Figure 3

Upregulation of PD-L1 in sorafenib-resistant HCC cells. (a) SK-Hep1 and SK-Hep1R cells were treated with or without IFN-γ (15 ng/mL). After 48 h, glucose uptake was measured. Data are shown as the mean of three independent experiments ± SD. **; p < 0.01 (b,c) SK-Hep1 and SK-Hep1R cells were treated with IFN-γ (15 ng/mL). After 48 h treatment, the expression levels of HK2 (b) and CD274 (c) were analyzed by quantitative real-time PCR. The expression levels of target genes were normalized to that of the housekeeping gene GAPDH based on the 2^−ΔΔCt method. Data are shown as the mean of three independent experiments ± SD. **; p < 0.01. (d) SK-Hep1 and SK-Hep1R cells were treated with IFN-γ (15 ng/mL) for 48 h. PD-L1, HK2, and β-actin protein levels were evaluated by WB. The full-length blots are in Supplementary Fig.
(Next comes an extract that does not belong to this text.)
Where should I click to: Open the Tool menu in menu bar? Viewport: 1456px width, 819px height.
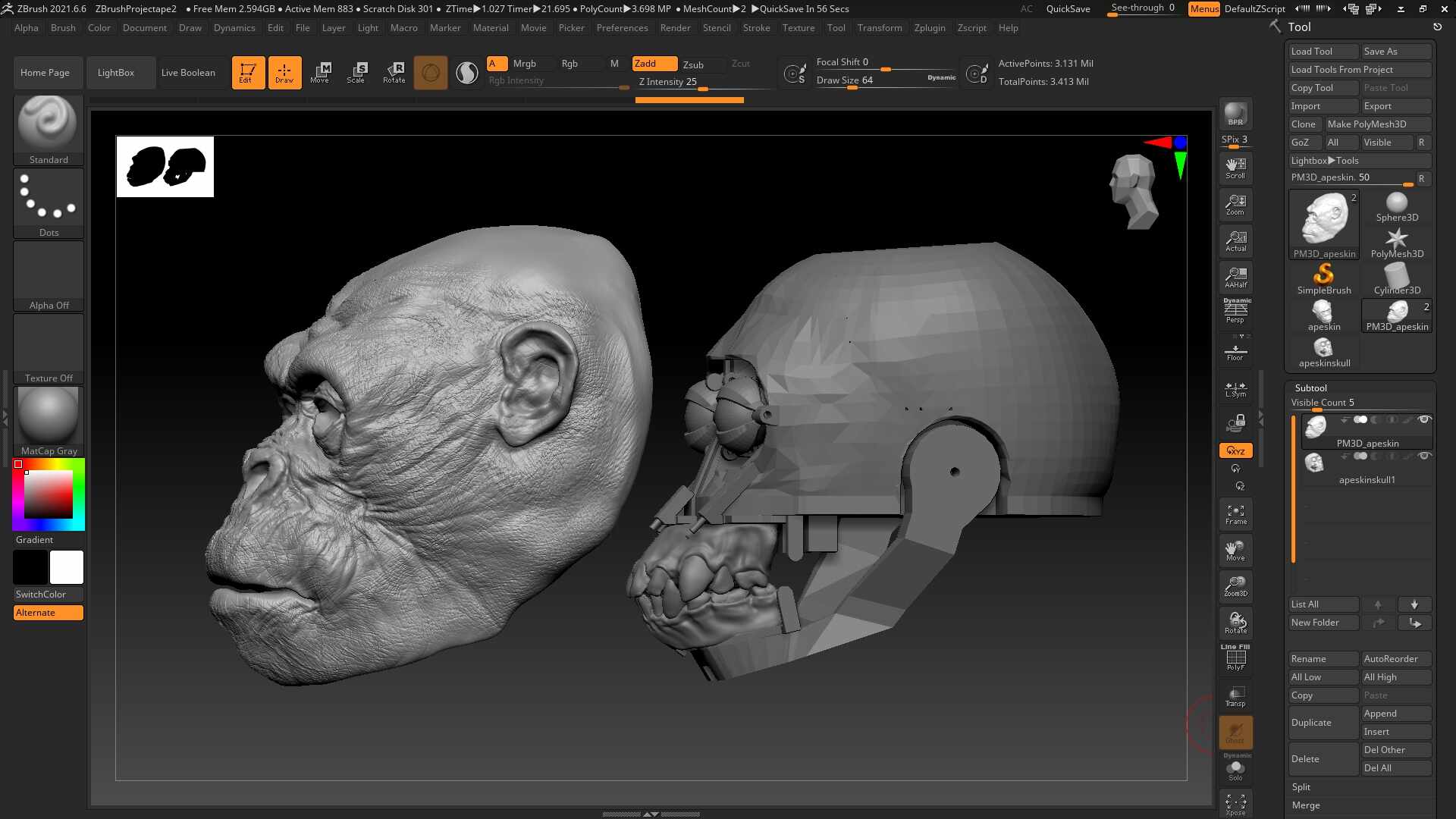tap(835, 27)
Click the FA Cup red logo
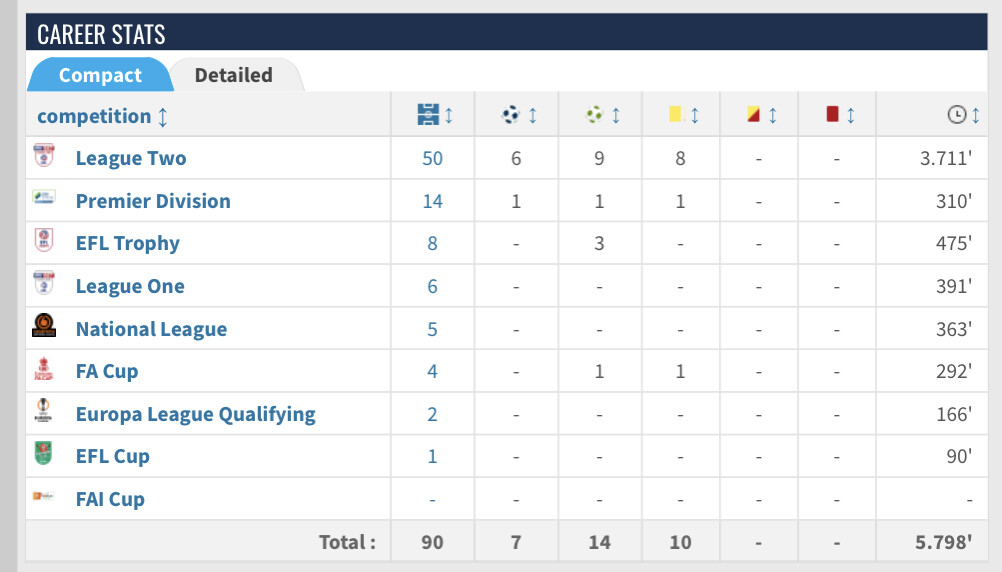This screenshot has height=572, width=1002. click(x=43, y=369)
S7. (e) Densitometry intensity ratios for (d) from replicated WB analyses (n = 3). *; p < 0.05, ***; p < 0.001. (f) SK-Hep1 and SK-Hep1R cells were treated with IFN-γ (15 ng/mL). After 48 h, the cells were treated with the indicated concentration of glucose for 8 h. PD-L1, HK2, and β-actin protein levels were evaluated using WB. The full-length blots are shown in Supplementary Fig. S8. (g) Densitometry intensity ratios for (f) from replicated WB analyses (n = 3). *; p < 0.05, **; p < 0.01, ***; p < 0.001, ****; p < 0.0001.